ACTION ITEM: Once the line containing "Task: Click the Category label input field" appears, output it and each remaining line of the records below exactly, with no pictures and nothing more.
(Beginning of DATA EXTRACTS)
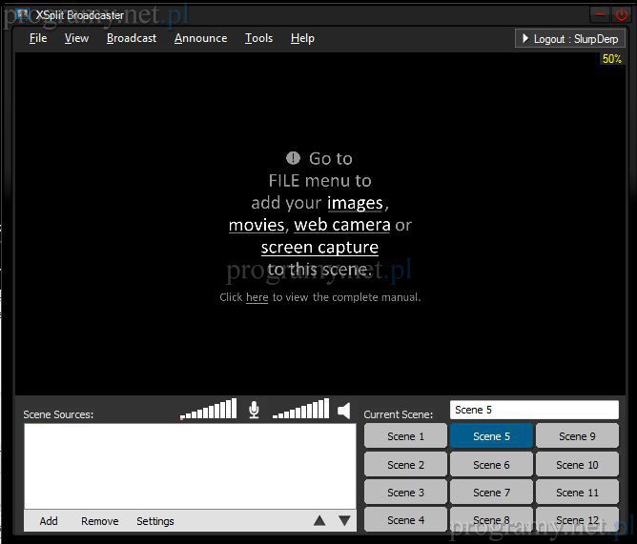637x544 pixels.
Task: Click the red power close icon
Action: [x=623, y=14]
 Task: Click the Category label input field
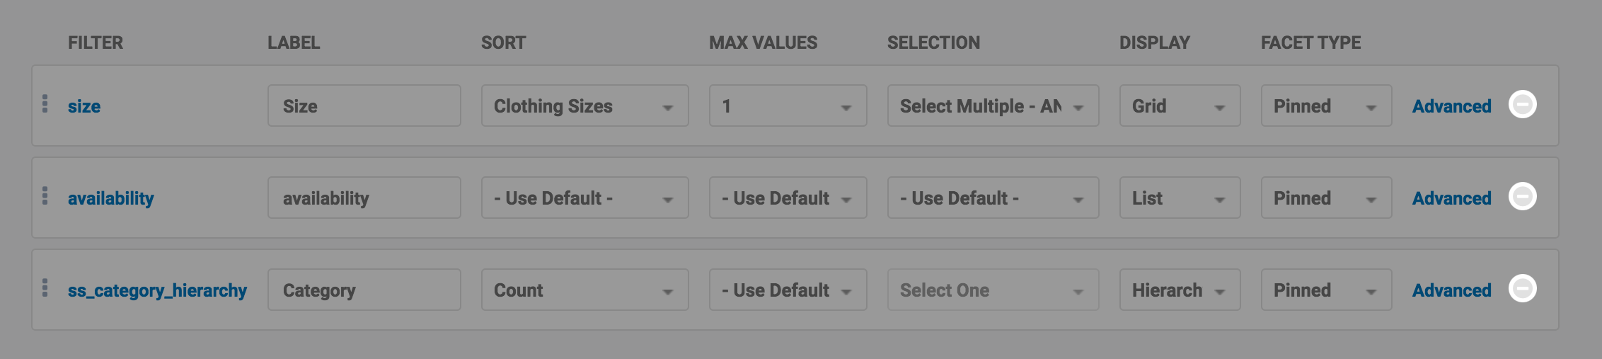tap(364, 290)
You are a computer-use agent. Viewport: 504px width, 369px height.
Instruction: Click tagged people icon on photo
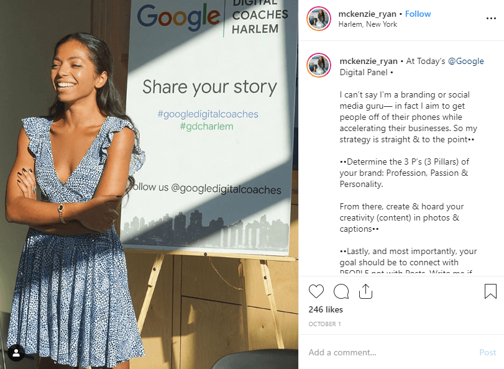pyautogui.click(x=16, y=353)
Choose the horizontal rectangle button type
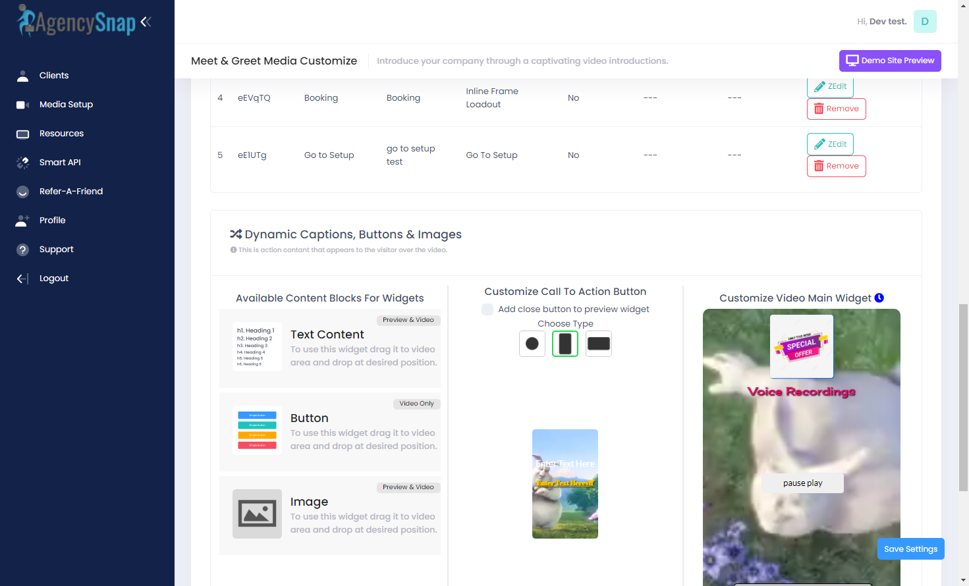Screen dimensions: 969x586 click(598, 344)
(End of DATA EXTRACTS)
TASK RESULT:
 Task: Click the Category label input field
tap(364, 290)
You are a computer-use agent. Viewport: 504px width, 369px height.
Instruction: Click tagged people icon on photo
pyautogui.click(x=16, y=353)
Choose the horizontal rectangle button type
Screen dimensions: 969x586 click(598, 344)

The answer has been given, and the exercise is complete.